● **Gegebene Daten**

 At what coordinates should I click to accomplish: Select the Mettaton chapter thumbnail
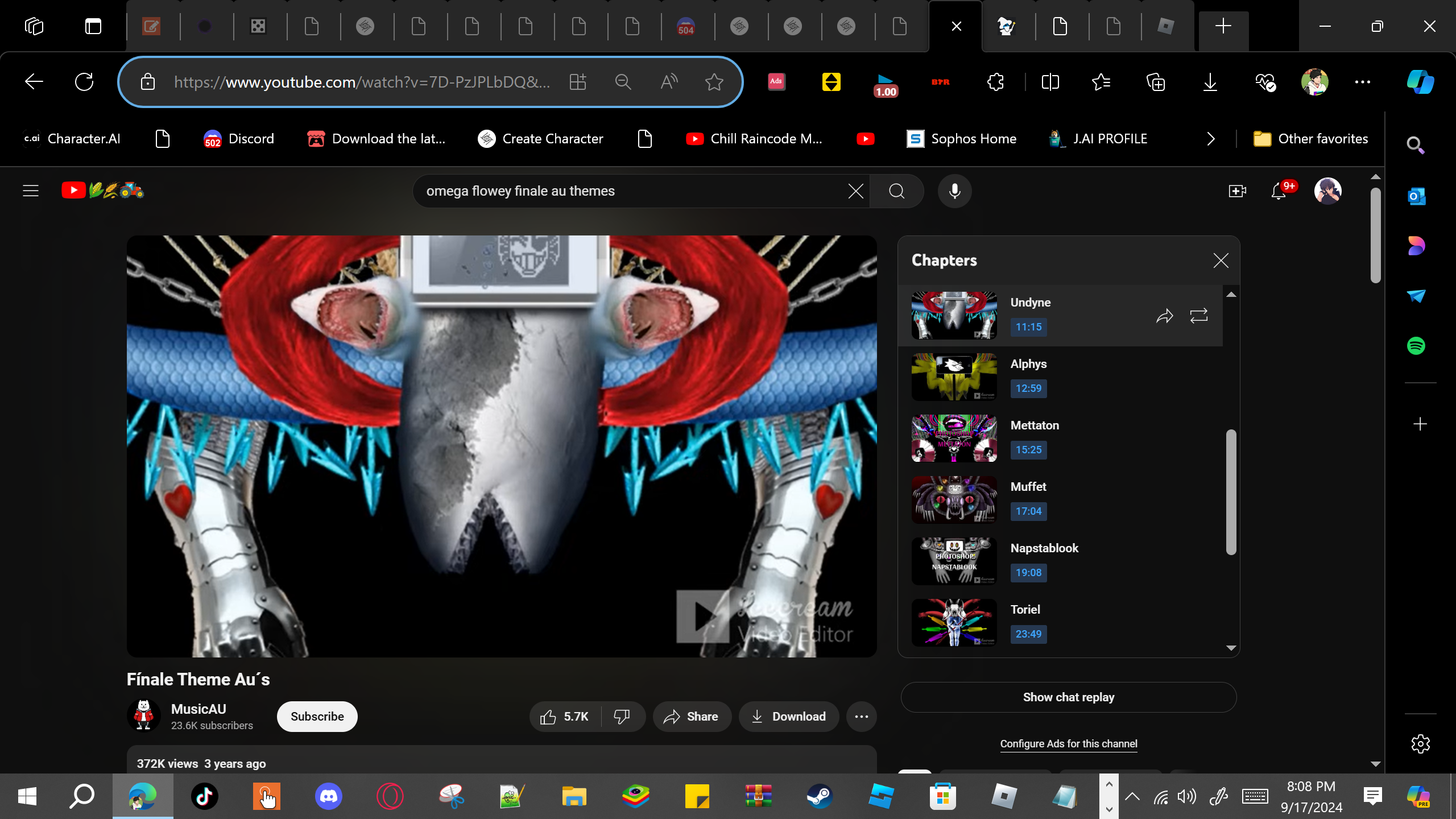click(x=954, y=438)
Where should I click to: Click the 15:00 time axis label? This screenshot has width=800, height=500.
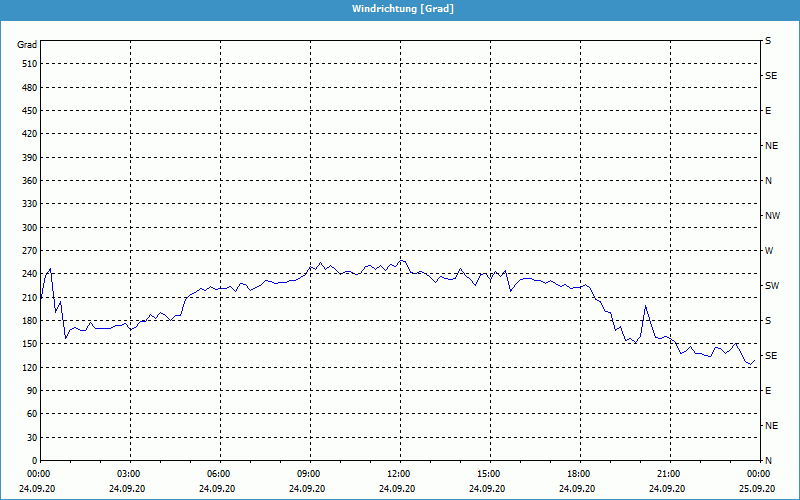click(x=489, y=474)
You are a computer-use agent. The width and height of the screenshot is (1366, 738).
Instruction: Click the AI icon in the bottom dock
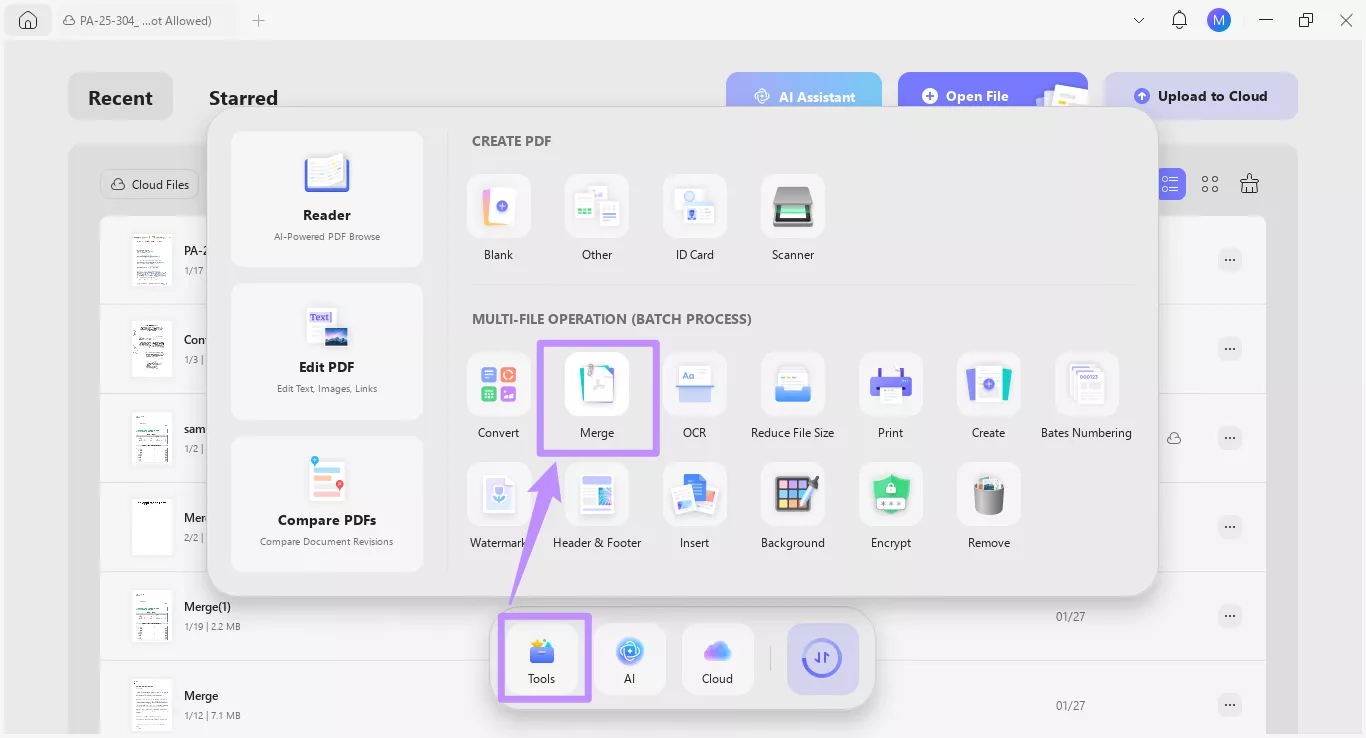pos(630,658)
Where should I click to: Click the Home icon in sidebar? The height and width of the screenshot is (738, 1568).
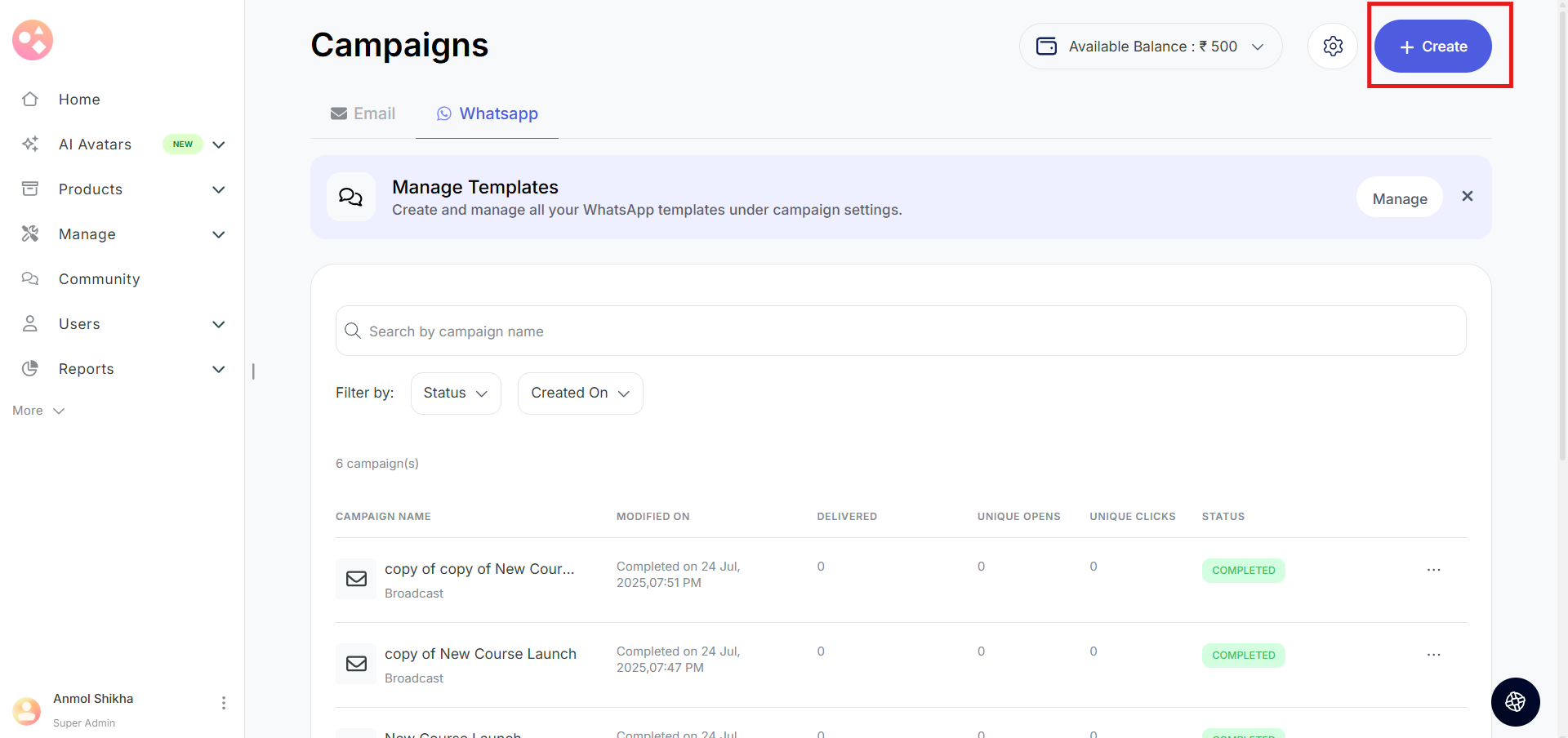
* * *
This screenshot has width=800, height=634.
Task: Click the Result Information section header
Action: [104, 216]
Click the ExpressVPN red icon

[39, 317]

● **Aufgabenstellung**
Ersetze in den Zeilen von der Zeile mit „At what coordinates“ bis einschließlich der Zeile mit „click(x=489, y=474)“ den Ausdruck „thumbnail“ durch „preview“ und gib nur diese Zeilen sonst unverändert wieder. Lass die Bilder dabei weg.

● **Lösung**
 At what coordinates should I click to accomplish: Select the Mettaton chapter preview
click(x=954, y=438)
Where should I click to: Click the 15:00 time axis label? This screenshot has width=800, height=500.
click(x=489, y=474)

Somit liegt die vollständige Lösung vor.